O Conselho faz recomendações para á Polícia Civil de SP, entre elas como “promover investigação minuciosa das mortes decorrentes de intervenção de policiais militares da Operação Escudo”, às Prefeituras do Guarujá e de Santos: “proibir a utilização de guardas civis municipais com desvio de função na Operação Escudo e em outras operações policiais semelhantes e coibir a prática de remoções forçadas e de destruição de casas e barracos sem ordem judicial.”

Para o Ministério da Justiça, o Conselho pede que coordene iniciativas que busquem engajar todos os estados para buscar meios de reduzir a letalidade policial, além de apoiar órgãos de segurança pública para ampliar o uso de câmeras corporais. Já ao Ministério dos Direitos Humanos, o Conselho pede que “apoie o Programa Estadual de Proteção de Vítimas e Testemunhas e fiscalize os processos de admissão de beneficiários em decorrência da Operação Escudo, fornecendo ao CNDH, no prazo máximo de 20 dias, relatório com as medidas que foram adotadas pelo Órgão Executor do Programa Estadual para facilitar as medidas de proteção para vítimas e testemunhas das condutas praticadas por policiais durante a Operação Escudo”.

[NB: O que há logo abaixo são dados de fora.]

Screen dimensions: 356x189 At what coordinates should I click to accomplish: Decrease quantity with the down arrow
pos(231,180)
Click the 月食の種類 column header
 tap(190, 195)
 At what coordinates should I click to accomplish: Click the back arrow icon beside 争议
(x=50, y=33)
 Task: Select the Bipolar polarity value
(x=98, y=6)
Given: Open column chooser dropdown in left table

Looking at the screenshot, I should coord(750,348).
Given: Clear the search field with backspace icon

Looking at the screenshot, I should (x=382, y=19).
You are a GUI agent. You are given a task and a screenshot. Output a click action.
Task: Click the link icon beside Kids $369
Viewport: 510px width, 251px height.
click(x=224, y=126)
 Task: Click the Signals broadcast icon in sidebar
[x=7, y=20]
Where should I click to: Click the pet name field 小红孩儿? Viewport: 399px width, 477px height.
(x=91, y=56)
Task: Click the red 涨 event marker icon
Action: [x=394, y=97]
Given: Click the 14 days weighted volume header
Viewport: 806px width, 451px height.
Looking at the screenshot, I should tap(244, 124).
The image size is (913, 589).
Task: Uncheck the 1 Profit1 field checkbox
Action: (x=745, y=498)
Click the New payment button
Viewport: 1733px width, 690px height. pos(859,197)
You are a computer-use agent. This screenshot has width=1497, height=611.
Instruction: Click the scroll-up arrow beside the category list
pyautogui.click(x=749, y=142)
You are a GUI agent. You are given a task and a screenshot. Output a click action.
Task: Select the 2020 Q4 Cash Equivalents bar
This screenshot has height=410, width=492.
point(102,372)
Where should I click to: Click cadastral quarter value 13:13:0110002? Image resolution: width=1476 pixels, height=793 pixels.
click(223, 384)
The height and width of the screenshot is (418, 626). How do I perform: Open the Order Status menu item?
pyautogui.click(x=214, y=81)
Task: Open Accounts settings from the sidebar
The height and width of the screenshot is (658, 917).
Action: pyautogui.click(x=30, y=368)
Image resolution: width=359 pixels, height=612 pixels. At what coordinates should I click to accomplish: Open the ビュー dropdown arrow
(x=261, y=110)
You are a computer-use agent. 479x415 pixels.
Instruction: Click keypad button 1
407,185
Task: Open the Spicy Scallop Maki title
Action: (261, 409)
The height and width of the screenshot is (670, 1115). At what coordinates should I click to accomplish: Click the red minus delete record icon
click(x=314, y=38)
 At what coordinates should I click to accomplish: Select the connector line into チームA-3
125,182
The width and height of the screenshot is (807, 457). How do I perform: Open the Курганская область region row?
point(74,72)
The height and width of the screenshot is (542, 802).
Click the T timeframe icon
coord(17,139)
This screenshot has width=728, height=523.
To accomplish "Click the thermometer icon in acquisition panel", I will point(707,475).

Para finalizar, ao Ministério da Igualdade Racial, o conselho pede para “acompanhar, diante do elevado número de morte de jovens negros por agentes de segurança pública, a apuração dos fatos, contribuindo para a efetivação dos planos de redução da letalidade policial e para a implementação de ações de combate e superação ao racismo estrutural e institucional no estado de São Paulo”.